TULSA, Okla. – When President Donald Trump returns to the campaign trail for a rally here Saturday he’ll be taking a high-stakes gamble that could set the pace of the presidential race for at least the rest of the summer, GOP allies and observers say.
Trump's rally – his first since he addressed supporters in early March in North Carolina – has the potential to kickstart his struggling reelection effort, quiet critics questioning the wisdom of massive indoor events during the coronavirus pandemic and deliver to the White House a powerful talking point in the increasingly partisan battle over reopening.
It could also backfire: Undermining Trump’s rosy assertions about the course of the virus – and his administration’s response to it – at a time when his support is at a low point.
"They're definitely taking a risk with this," said Amy Koch, a Minnesota-based Republican strategist. "If there isn't a spike, if there isn’t some kind of a ground zero effect, it’s going to embolden him – and it's going to mean more rallies."
On the other hand, if public health experts' fears about the rally becoming a "super spreader" event are realized, it would almost certainly delay future rallies and undercut the president's message that the country is on course for a quick recovery.
The risks to the rally were underscored by an extraordinary series of events that began Thursday night when Tulsa Mayor G.T. Bynum set a three-night curfew, citing the expected crowds of more than 100,000, the planned protests, and the civil unrest that has already erupted in the city and around the nation.
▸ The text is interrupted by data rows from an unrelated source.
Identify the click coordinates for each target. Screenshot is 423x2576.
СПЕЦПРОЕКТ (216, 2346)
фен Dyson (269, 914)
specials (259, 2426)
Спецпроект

The tighter security meant Trump supporters lined up for the rally had to be moved further away from the 19,000-seat BOK Center. Some supporters had been camping out for days to get a good spot and the curfew raised questions about whether they would be able to remain near the site overnight Friday.
By Friday afternoon, the curfew was lifted after Bynum and Trump spoke by phone – a decision that was announced first by Trump on Twitter and then confirmed by the mayor.
Coronavirus:Health experts fear Trump's rally could turn into a 'super spreader' event
Trump is expected to touch down in the Sooner State – one of the reddest states in the nation – around dinnertime and host his first rally since the coronavirus was declared a pandemic. As he strolls onto the stage in the BOK Center, with Lee Greenwood’s “God Bless the USA” pouring through the speakers, he’ll face a dramatically different political scene than the one he was navigating three months ago.